Ned tried very hard to tempt me. He described the capital sport which he could give me, since the game in the prince’s well-stocked forest was, during the lord’s absence, at the joint disposal of the German steward and English engineer. He urged that this was a capital chance of seeing something of a little-visited part of Russia, where the peasantry retained customs and quaint peculiarities which I could not find in the better-known parts. And he raised my curiosity on the subject of the pictures, statues, and thousand articles rich and rare, collected by the father of the present prince, and now left neglected and unseen at Batschuvatz, in a palace inhabited by servants alone.

All this was very attractive, but two considerations presented themselves on the other hand. First, would not the expense be too great for my slender purse? secondly, had I the time to spare? It so happened that both these problems were solved in a manner which I considered satisfactory. On repairing to the office of the Ingrian Extension railway company, I was informed that in consequence of the non-arrival of some plant and rolling stock from England, my services would not be required for some weeks, during which time I might draw my salary, but might dispose of my time as I pleased. And a consultation with an experienced resident to whom I had brought introductions, satisfied me that a very moderate sum would serve to convey my person and portmanteau, in that bright summer weather, from Moscow to the government of Mohilew, where Vaughan lived.

“You’ll find plenty of dust and flies, but the roads will be easy to traverse, and posting, except when deep snow or mud renders many horses needful, is cheap in Russia,” said my informant.

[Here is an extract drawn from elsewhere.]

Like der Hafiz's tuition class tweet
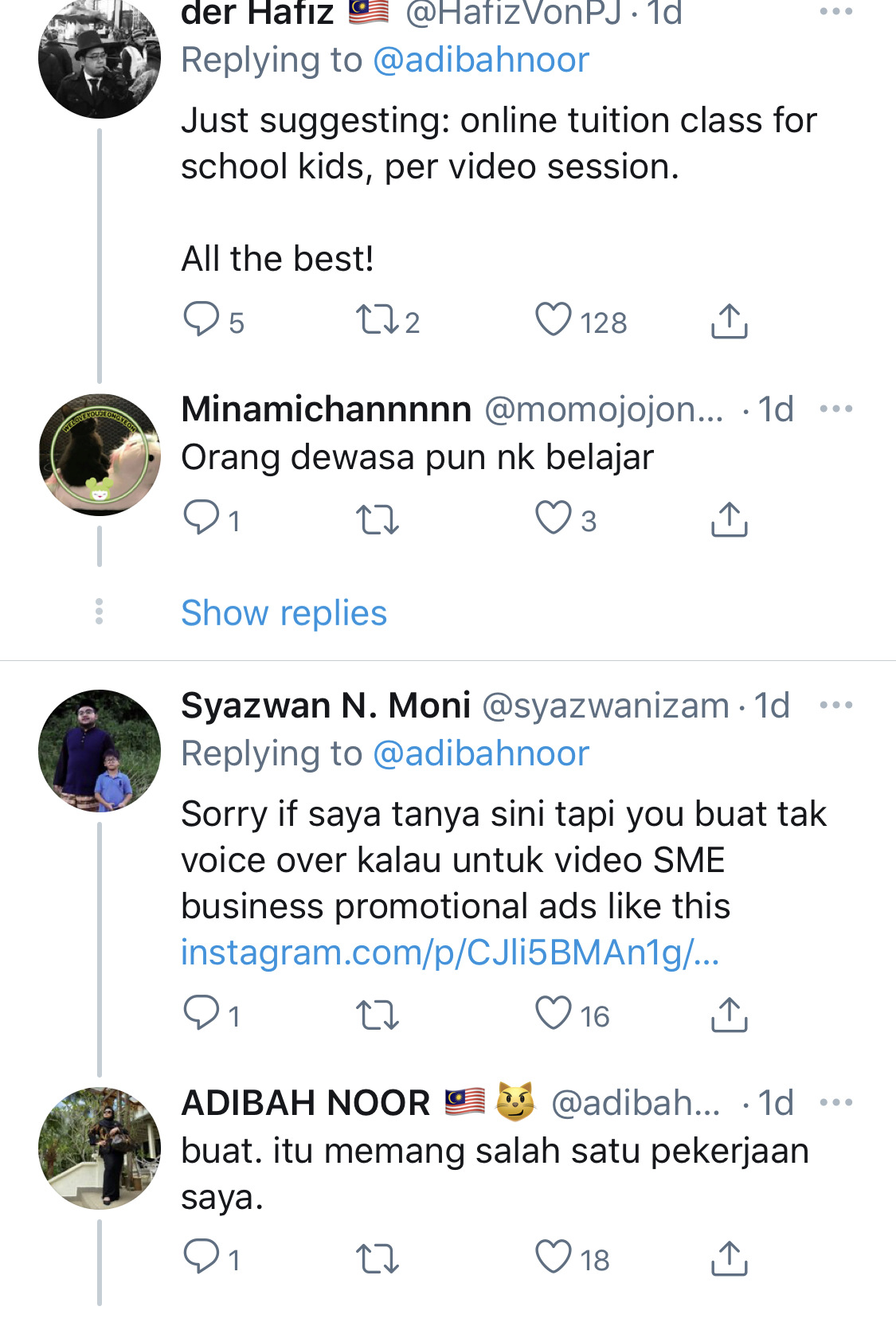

“However, Mr. Pearson, you had better keep your eyes open to what goes on around you. The people are in a state of strange ferment, quite unlike the old torpor that used to mark Russian society, and the prestige of Government is much impaired. I should hardly care, were I you, to sojourn over long in the ruder provinces at present.”

I could hardly help smiling at this well-meant caution; but to all such hints I had consistently turned a deaf ear for years, and so it was now.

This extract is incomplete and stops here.